- The manuscript https://openreview.net/forum?id=yHIIM9BgOo (camera ready version uploaded on March 1st, 2023)
- Source code https://github.com/XzrTGMu/twin-nphard
- ICLR presentation video, slides, poster, virtual conference
A general learning framework is proposed to learn reusable node or edge representations that can reduce the optimality gap of fast heuristics for repetitive combinatorial optimization problems.
We propose an actor-critic framework for graph-based machine learning pipelines with non-differentiable blocks, and apply it to repetitive combinatorial optimization problems (COPs) under hard constraints. Repetitive COP refers to problems to be solved repeatedly on graphs of the same or slowly changing topology but rapidly changing node or edge weights. Compared to one-shot COPs, repetitive COPs often rely on fast heuristics to solve one instance of the problem before the next one arrives, at the cost of a relatively large optimality gap. Through numerical experiments on several discrete optimization problems, we show that our approach can learn reusable node or edge representations to reduce the optimality gap of fast heuristics for independent repetitive COPs, and can optimize the long-term objectives for repetitive COPs embedded in graph-based Markov decision processes. Source code at https://github.com/XzrTGMu/twin-nphard
A brief introduction
In this paper, we develop a novel reinforcement learning framework, called graph-based deterministic policy gradient (GDPG), for discrete optimization problems in network settings, in which fast and/or distributed solutions are required or preferred. The novelty of this learning framework lies in the design of the downstream pipeline for inference and the introduction of a neural twin for back-propagation. Our downstream pipeline is quite different from popular centralized learning frameworks, such as Q-learning and Monte-Carlo tree search, in the sense that our policy network contains a non-differentiable component to support fast and/or distributed discrete operations. In order to train the non-differentiable policy network, we further introduce the idea of a neural twin of the non-differentiable policy network to build the critic network.

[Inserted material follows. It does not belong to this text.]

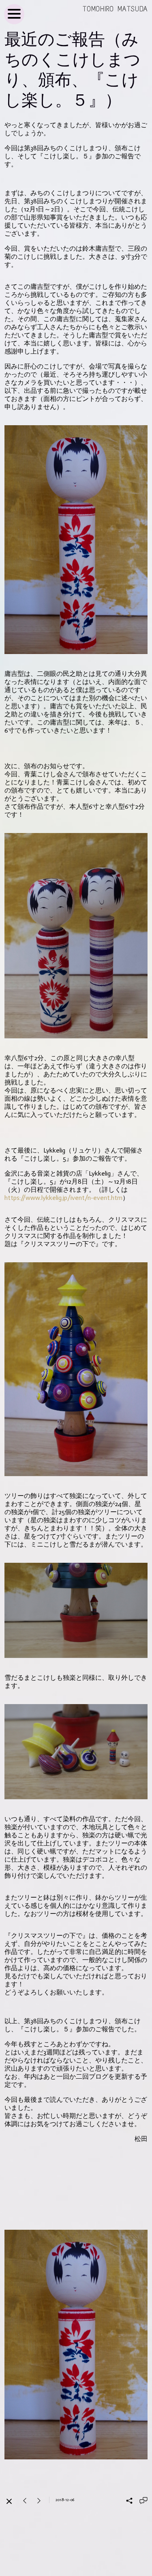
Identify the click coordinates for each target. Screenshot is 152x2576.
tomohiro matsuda (115, 9)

We then applied GDPG framework for two types of repetitive combinatorial optimization problems (R-COP): 1) R-COP with independent instances, and 2) R-COP embedded in a graph-based Markov decision process. We define the R-COP as a series of instances of a certain type of combinatorial optimization problem that share the same underlying graph/network topology but have different node/edge weights. R-COP is quite common in engineering systems but receives less attention than standalone COP, in which each instance is solved individually. Applications of R-COP include scheduling of links and jobs, routing for packets and vehicles, multi-object tracking in computer vision, etc. A common trait of R-COP in real-world applications is that they need to be solved repeatedly under stringent runtime (e.g., tens of milliseconds) and/or in a fully distributed manner. Existing machine learning approaches to standalone COP could not meet these practical requirements, since they are generally formulated in a centralized and sequential manner. Moreover, non-learnable conventional distributed algorithms could only address the first type of R-COP. The significance of this paper is that our GDPG framework can improve the quality of solutions for R-COPs with independent instances, and more importantly, it opens the door of addressing R-COPs embedded in graph-based Markov decision processes.
What is the significance of distributed solutions? In networked systems, especially when the multi-hop networks, distributed solutions are almost always preferred over centralized ones, because distributed solutions do not require the full network state to make decisions whereas the centralized ones do. This allows distributed solutions to be easily scaled up to larger networks. In addition, distributed solutions are free from single-point-of-failure due to the absence of a centralized server/base-station. As a result, despite their generally larger suboptimality gaps, distributed systems are more popular than centralized systems in the real-world. For example, Wi-Fi carries more Internet traffics than cellular networks despite that Wi-Fi protocol is less efficient in utilizing the radio spectrum. But the decentralized/distributed nature of Wi-Fi protocol makes it virtually free to everyone with very little maintenance compared to cellular data services. An intelligent distributed system can empower many exciting applications, such as 5G/6G wireless networks, robotic swarm, drone fleet, Internet-of-Things, smart transportation, smart grids, inventory management and logistic networks, and many other networked cyber-physical systems.